Entries from a dataset:
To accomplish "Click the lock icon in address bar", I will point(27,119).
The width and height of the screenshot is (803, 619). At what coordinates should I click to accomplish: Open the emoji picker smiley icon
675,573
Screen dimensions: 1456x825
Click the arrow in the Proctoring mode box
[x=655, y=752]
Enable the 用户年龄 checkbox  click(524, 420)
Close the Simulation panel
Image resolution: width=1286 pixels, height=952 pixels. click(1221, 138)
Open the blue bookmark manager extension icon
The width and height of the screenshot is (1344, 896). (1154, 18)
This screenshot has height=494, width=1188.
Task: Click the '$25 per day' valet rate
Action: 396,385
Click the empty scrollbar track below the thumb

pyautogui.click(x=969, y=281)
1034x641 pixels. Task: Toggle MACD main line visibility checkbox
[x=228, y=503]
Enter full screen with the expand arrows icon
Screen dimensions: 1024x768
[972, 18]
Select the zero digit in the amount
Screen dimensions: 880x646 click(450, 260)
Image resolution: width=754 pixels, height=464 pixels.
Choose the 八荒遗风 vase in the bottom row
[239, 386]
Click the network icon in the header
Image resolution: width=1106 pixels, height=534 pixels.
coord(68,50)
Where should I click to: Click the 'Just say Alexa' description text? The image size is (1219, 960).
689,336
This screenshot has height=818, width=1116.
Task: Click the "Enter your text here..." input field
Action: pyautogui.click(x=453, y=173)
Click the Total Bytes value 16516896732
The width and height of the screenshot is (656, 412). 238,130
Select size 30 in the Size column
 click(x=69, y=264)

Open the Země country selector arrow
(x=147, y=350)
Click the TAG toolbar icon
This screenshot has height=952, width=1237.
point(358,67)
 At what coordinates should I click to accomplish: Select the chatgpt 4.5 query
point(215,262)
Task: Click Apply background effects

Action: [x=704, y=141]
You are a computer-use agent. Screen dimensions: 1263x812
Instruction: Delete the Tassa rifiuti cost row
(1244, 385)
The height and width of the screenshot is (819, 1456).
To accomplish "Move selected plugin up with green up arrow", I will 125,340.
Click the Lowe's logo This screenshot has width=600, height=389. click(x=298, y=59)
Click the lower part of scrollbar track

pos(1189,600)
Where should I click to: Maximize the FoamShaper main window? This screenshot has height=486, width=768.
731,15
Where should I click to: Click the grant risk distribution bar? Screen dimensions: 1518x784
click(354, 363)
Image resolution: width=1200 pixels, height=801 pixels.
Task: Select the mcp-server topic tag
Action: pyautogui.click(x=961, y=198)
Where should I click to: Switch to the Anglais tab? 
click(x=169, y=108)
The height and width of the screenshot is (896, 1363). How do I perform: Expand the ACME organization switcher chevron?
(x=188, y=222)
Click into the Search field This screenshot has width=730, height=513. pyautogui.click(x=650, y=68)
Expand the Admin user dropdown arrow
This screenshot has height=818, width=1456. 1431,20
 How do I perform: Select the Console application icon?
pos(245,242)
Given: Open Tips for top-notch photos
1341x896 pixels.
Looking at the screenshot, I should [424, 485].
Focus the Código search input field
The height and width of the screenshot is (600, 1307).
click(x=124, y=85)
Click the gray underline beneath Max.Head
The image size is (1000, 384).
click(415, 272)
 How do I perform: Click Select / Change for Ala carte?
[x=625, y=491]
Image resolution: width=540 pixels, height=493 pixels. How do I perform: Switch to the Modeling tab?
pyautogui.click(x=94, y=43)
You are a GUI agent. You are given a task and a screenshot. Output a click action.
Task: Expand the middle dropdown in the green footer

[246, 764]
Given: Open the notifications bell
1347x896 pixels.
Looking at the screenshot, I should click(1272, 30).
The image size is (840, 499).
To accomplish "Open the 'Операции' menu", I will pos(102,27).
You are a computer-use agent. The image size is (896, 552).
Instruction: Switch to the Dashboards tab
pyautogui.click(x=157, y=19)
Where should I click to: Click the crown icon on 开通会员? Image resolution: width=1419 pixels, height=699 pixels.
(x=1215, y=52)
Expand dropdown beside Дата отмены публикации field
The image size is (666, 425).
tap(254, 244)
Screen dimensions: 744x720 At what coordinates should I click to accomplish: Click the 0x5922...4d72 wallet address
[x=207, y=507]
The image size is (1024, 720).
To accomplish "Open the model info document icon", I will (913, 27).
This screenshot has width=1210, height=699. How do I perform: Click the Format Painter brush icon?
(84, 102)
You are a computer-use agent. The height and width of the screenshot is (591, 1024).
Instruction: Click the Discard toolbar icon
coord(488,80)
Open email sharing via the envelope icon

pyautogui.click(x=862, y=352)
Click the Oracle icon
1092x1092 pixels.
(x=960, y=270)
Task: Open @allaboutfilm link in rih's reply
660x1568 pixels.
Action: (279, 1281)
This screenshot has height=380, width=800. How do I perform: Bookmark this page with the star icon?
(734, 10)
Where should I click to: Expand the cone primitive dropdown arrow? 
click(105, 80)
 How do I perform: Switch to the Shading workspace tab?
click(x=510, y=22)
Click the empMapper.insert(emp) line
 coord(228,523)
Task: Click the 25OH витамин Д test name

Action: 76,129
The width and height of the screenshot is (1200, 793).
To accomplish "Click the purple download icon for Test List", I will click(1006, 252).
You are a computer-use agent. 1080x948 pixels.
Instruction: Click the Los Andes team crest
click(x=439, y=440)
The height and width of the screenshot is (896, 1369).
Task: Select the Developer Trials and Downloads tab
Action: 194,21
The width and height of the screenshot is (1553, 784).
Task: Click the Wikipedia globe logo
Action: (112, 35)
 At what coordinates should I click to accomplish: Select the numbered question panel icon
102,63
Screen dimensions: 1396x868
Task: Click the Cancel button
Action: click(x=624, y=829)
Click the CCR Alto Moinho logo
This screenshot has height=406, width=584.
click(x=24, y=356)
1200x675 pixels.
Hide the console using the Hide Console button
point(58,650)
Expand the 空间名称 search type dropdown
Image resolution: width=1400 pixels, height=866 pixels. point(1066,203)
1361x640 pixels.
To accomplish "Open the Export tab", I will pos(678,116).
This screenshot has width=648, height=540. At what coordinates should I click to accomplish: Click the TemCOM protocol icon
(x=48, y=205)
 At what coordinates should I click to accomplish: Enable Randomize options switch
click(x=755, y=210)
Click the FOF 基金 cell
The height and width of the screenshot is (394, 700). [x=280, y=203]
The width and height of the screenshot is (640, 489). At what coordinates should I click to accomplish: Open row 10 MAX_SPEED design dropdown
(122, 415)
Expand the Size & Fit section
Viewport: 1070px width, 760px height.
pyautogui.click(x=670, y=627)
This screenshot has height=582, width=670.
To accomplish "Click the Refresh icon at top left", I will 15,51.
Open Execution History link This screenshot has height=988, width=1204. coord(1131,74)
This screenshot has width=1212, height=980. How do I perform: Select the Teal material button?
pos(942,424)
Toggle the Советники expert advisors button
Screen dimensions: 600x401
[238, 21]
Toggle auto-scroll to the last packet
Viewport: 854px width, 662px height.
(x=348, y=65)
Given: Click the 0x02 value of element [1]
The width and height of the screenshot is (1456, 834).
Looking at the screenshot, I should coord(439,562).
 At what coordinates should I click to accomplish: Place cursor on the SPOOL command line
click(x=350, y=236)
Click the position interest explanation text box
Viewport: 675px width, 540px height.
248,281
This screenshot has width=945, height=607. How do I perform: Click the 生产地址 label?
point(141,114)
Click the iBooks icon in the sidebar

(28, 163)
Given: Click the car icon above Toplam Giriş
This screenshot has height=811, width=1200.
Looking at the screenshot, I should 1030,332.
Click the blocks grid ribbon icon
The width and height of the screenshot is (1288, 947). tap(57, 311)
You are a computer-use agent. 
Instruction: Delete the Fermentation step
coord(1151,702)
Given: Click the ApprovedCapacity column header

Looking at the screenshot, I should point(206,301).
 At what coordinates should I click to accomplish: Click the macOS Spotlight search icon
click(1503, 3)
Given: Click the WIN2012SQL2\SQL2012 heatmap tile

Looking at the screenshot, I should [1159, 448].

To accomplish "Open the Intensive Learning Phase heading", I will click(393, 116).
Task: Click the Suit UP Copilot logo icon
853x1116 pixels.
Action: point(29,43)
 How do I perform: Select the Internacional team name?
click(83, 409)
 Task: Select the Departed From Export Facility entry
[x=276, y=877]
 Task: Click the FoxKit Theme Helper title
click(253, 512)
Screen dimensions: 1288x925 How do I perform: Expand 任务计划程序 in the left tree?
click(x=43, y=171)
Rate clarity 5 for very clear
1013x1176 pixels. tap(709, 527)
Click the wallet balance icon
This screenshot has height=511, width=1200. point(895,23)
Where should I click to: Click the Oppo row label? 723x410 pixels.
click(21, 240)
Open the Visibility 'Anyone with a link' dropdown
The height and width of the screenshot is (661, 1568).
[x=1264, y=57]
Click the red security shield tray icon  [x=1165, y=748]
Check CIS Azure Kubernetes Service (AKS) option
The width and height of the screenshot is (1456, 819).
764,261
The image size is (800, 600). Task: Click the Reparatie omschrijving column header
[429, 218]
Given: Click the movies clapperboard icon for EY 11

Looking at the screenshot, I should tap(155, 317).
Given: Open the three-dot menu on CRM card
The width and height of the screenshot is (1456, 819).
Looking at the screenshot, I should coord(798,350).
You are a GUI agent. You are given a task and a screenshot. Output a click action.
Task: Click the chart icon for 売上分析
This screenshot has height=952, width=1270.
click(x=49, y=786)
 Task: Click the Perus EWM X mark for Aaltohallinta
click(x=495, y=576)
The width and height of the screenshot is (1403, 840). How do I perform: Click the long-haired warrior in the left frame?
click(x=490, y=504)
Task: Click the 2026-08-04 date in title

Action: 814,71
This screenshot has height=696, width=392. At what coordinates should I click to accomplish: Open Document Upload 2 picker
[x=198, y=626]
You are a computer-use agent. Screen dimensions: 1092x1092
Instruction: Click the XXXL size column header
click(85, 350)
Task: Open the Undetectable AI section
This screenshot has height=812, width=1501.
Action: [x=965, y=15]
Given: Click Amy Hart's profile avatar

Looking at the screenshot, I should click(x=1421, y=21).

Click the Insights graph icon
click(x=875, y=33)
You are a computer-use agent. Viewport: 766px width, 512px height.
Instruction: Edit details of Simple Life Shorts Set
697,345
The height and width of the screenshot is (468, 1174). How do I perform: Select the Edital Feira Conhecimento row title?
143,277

Work to complete
Please reproduce everything from the first row down to the one containing "Image resolution: width=1286", replacing "Proctoring mode" with "Exam mode" and changing nothing else.

Response to this task
To accomplish "Click the lock icon in address bar", I will point(27,119).
The width and height of the screenshot is (803, 619). At what coordinates should I click to accomplish: Open the emoji picker smiley icon
675,573
Screen dimensions: 1456x825
Click the arrow in the Exam mode box
[x=655, y=752]
Enable the 用户年龄 checkbox  click(524, 420)
Close the Simulation panel
Image resolution: width=1286 pixels, height=952 pixels. click(1221, 138)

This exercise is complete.